In a replicated database, a data item may have copies residing on several sites. A replica control protocol is necessary to ensure that data items with several copies behave as if they consist of a single copy, as far as users can tell. We describe a new replica control protocol that allows the accessing of data in spite of site failures and network partitioning. This protocol provides the database designer with a large degree of flexibility in deciding the degree of data availability, as well as the cost of accessing data.
--Authors’ Abstract
This abstract correctly and succinctly summarizes the paper, which consists of five sections. The introduction presents the problem well. Section 2 describes the formal model and the criteria for correct operation. Section 3 proposes the protocol that maintains all the replicated copies, while Section 4 is the formal proof. Section 5 then proposes some modifications to the protocol that could make it operate faster without losing correctness.
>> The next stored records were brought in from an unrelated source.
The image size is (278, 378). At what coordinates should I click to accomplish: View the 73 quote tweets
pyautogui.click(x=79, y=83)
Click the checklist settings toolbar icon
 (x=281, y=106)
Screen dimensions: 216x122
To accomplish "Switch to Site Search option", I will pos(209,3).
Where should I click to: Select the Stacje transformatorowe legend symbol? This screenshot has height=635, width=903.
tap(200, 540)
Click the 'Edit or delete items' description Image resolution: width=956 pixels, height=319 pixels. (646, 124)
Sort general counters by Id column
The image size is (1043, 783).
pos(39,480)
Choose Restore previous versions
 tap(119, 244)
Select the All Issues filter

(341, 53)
One major problem I had was yet another potential meaning for the word “partition.” In this paper, the partitioning is not of the data (objects 1–n are on machine 1 and objects n–m are on machine 2, or similar attribute partitioning), but rather a network fracturing that leaves some machines unable to communicate with other machines. While the English use of the term is correct, I thought that among database practitioners we had finally begun to have a common use of the term. Clearly not, unfortunately. Since the paper is well reviewed, this is not a problem with the authors and may be only a problem of my expectations.
The paper is well written with a good interspersing of examples with formal proofs. It is not light reading, and only those with a special interest in distributed replicated databases are likely to want to read it. However, the topic is timely and very important as “distribution” becomes real. I would like to see experimentation to determine whether the theory really works and if it can be made to run with any acceptable performance. At least, a reading of this version seems to imply that it would work, and adequate-speed communication links would keep the performance certainly no worse than if there were a single copy of the data physically located elsewhere than on your local computer.